I sighed. “I’m sorry.”

“I’m not. It’s good to hear your voice.”

“Are you busy?”

“I’ll let you know when the Japanese tour bus gets here to buy me out of house and bakery.”

“So it’s a slow day is what you’re saying.”

“Slow
time
of day. It’ll pick up later.”

“I went to the gym tonight . . .”

“I’m sorry, let me replace the batteries in my hearing aid.”

“Trey . . .”

“Sorry.”

“I went to the gym to get something for Shayla to eat after school tonight.”

“Uh-huh.”

“And I lost it.”

“You lost Shayla?”

“I lost my temper. Over nothing.”

“Okay . . .”

“And now Shayla is in her bedroom shrieking a heavy-metal version of the Barney song and I can’t get her to stop, and when I grabbed her arm to make her lie down for the hundredth time . . . Trey, I wanted to . . . I mean, I almost . . . I wanted to just plaster her to the mattress and hold her there—hard.” I felt the emotion tightening my muscles again.

“She’s singing ‘I love you, you love me’ like Marilyn Manson?”

“Trey . . .”

“Hold out the phone. I want to hear.”

“Trey!”

“You’re not turning into Dad, Shell.”

I let out a shaky breath. “I need a Huddle Hut. And maybe a Valium.”

“Did you yell at her?”

“I thought about it.”

“Did you tell her she was worthless and repulsive and stupid?”

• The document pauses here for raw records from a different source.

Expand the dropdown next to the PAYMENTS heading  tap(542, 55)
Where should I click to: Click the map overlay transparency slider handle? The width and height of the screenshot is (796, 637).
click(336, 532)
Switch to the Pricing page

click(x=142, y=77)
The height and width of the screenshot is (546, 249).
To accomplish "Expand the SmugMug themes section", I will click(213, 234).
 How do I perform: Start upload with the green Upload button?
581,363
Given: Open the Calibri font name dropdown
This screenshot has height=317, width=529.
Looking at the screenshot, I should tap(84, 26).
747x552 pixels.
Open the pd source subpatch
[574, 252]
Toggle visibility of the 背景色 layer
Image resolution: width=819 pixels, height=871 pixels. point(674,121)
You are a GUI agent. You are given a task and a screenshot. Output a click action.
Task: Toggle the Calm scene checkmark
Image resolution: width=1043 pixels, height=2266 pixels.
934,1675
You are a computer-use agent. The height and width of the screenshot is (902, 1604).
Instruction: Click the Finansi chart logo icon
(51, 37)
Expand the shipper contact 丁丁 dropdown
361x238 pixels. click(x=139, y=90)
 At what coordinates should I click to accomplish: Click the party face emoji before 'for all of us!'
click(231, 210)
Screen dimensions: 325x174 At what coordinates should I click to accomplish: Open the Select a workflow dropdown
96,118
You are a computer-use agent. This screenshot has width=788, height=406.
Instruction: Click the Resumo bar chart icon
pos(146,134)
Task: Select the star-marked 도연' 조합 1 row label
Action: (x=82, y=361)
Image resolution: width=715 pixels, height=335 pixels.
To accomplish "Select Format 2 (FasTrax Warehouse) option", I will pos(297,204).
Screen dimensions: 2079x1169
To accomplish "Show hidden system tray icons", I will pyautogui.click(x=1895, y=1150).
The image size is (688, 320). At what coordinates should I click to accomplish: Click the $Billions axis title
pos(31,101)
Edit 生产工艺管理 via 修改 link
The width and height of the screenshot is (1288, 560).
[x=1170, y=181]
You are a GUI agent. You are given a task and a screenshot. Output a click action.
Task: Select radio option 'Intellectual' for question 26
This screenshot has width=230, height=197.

My stomach churned as I pictured Shayla on the receiving end of such a maiming diatribe. “No.”

His voice got softer, more serious. “Did you slap her or physically hurt her in any way?”

“No, Trey.”

“You’re not turning into Dad.”

“But I wanted to. I mean . . . I felt angry, Trey. You know—the face-getting-hot, might-have-to-scream variety of angry. I just wanted to, you know, shake some sense into her and make her stop
yelling
and tell Scott to go take a flying leap off a high place. . . .”

“Scott?”

“Never mind.”

“So how’s the weather . . . ?”

“It’s—”

“Who’s Scott, Shell?” I swore I could hear a twinkle in his voice, if such a thing were possible.

“This is about me, Trey. My anger. My personal failures as a pseudo-mom.”

“So egocentric.”

“I’m serious.”

“Number one, lose the ‘pseudo-mom’ thing. It’s insulting to you and to Shayla. Number two, getting mad isn’t a crime. Picturing how mad you could really get if you let yourself is not a crime. Having instinctive urges to hit something or hurt someone or throw a tantrum are not, in themselves, criminal, Shelby. Should we all be figuring out how to deal with things before those urges rear their ugly heads? Absolutely. But the fact that you didn’t scream, that you didn’t shove her into the mattress, that you didn’t start throwing dishes or heavy furniture . . . Shell—that’s proof that you’re not turning into Dad.”

I sighed. Loud and long. The singing in the other room had lowered a few notches.

“And number three,” Trey continued, “who’s Scott?”

“Don’t you ever worry? That you’ve got too many Davis genes, I mean.”

“Sure. But I also try to figure out where Dad went wrong. I’m of the school of thought that genes can be deprogrammed.”

“If that’s the case, why are you still single?”